Prevalence and Determinants of Non-Communicable Disease (NCD) Risk Factors among Indigenous Adults in Khagrachari , Chittagong Hill Tract Area
Abstract
Background
Non-communicable diseases (NCDs), including cardiovascular diseases, diabetes, cancers, and
chronic respiratory illnesses, are the foremost causes of morbidity and mortality globally,
responsible for approximately 74% of all deaths each year. Low- and middle-income countries
bear the greatest burden, accounting for nearly 77% of these deaths. Key behavioral risk factors
such as tobacco use, physical inactivity, unhealthy diets, and harmful alcohol consumption play a
significant role in the development and progression of NCDs. Indigenous populations,
particularly those residing in geographically isolated and socioeconomically disadvantaged
regions like the Chittagong Hill Tracts (CHT) of Bangladesh, are especially vulnerable. Factors
such as poverty, limited healthcare access, cultural marginalization, and rapid shifts from
traditional to modern lifestyles contribute to a higher prevalence of NCD risk factors and poorer
health outcomes in these communities compared to the general population. However, there is a
notable gap in research specifically addressing the prevalence and determinants of NCD risk
factors among Indigenous adults in Khagrachari district, CHT. Understanding these determinants
is essential to inform targeted, culturally sensitive interventions that address existing health
disparities and improve community health outcomes. Therefore, this study aims to identify the
prevalence and determinants of NCD risk factors among Indigenous adults in Khagrachari, with
a focus on socioeconomic, behavioral, and environmental influences.
Methodology:
This study employed a cross-sectional quantitative research design to assess the prevalence and
determinants of non-communicable disease (NCD) risk factors among Indigenous adults in
Khagrachari, a district within the Chittagong Hill Tracts of Bangladesh. A total of 378
Indigenous participants aged 18 years and above were selected using a multistage random
sampling technique to ensure diverse representation across ethnic groups and geographic areas.

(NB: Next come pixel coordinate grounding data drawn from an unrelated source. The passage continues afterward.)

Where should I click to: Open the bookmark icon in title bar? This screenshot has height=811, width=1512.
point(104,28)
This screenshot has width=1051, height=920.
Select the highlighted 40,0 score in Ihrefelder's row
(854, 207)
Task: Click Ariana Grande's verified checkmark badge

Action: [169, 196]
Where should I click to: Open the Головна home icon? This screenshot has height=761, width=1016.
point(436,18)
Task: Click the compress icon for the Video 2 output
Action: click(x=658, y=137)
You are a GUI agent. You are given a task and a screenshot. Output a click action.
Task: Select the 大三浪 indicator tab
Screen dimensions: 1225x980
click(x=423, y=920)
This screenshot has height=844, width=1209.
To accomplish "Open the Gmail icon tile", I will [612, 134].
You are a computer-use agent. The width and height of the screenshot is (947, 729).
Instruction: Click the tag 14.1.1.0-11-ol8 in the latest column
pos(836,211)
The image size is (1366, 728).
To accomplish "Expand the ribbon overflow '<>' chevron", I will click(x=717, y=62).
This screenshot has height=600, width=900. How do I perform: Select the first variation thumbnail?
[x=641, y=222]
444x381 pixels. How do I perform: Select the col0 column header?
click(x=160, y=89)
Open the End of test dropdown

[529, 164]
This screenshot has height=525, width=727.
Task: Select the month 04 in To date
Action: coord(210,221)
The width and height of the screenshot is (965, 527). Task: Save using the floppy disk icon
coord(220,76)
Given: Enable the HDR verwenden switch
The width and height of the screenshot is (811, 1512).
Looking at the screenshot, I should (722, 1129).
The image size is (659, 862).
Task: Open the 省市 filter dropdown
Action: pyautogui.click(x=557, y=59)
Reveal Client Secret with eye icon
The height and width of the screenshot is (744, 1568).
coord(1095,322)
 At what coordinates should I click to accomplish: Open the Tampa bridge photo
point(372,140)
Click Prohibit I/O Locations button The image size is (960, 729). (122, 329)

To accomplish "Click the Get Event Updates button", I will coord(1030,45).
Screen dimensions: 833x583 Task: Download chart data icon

Data collection was conducted using a semi-structured, interviewer-administered questionnaire
adapted from the WHO STEPwise approach to NCD risk factor surveillance. The questionnaire
captured demographic, socioeconomic, behavioral, and environmental variables, alongside
anthropometric and physiological measurements such as blood pressure and body mass index
(BMI).Before starting the main survey, the questionnaire was tested on a few people to make
sure it was clear and easy to understand. Informed consent either written or verbal was obtained
from each participant, ensuring voluntary participation and ethical compliance. Participants were
also informed that they could withdraw from the study at any point during the data collection
process without any consequences. Data were entered and cleaned using SPSS software, with
subsequent statistical analyses including descriptive statistics and multivariate logistic regression
to identify significant associations between risk factors and potential determinants.
Result:
The study found a high prevalence of non-communicable disease (NCD) risk factors among
Indigenous adults in Khagrachari. 44.7% of participants were current smokers, and 50.5% used
smokeless tobacco products. Physical inactivity was reported by 48.4% of respondents, with only
8.5% engaging in daily exercise. Dietary assessments revealed that 17.2% of participants
consumed no fruits or vegetables daily, and only 10.1% met the recommended intake of more
than five servings per day. Processed and high-sugar diets were common, with 48.4% and 43.9%
reporting high intake, respectively. Regarding body weight, 27% of respondents were
overweight, 24% were obese, and 7% were underweight. Hypertension was present in 43% of
the population and was significantly associated with increasing age (p < 0.005). Notably, there
were strong gender differences in smoking prevalence (74.1% among men vs. 8.2% among
women), while other NCD risk factors were more evenly distributed between genders.
Awareness about NCDs was limited, especially among those who believed they had sufficient
access to healthcare.
Conclusion:
The results indicate that Indigenous adults in Khagrachari are increasingly vulnerable to
non-communicable diseases due to a combination of behavioral, socioeconomic, and
environmental factors. The shift from traditional to more sedentary and processed-lifestyle
patterns, compounded by limited health literacy and access to care, has contributed to a growing
health burden in these communities. The findings emphasize the urgent need for targeted,
culturally appropriate interventions focused on tobacco cessation, improved nutrition, physical
activity promotion, and routine screening.
Beyond the statistics, this study reflects the deeper story of a population often left behind in
national health priorities. Many participants continue to face barriers to healthcare access, lack of
awareness, and limited opportunities to adopt healthier behaviors. Yet, their participation in this
research also shows a willingness to engage and be part of the solution. Prioritizing Indigenous
voices and local context in health policies is essential to reduce disparities and improve
long-term health outcomes in these underserved communities.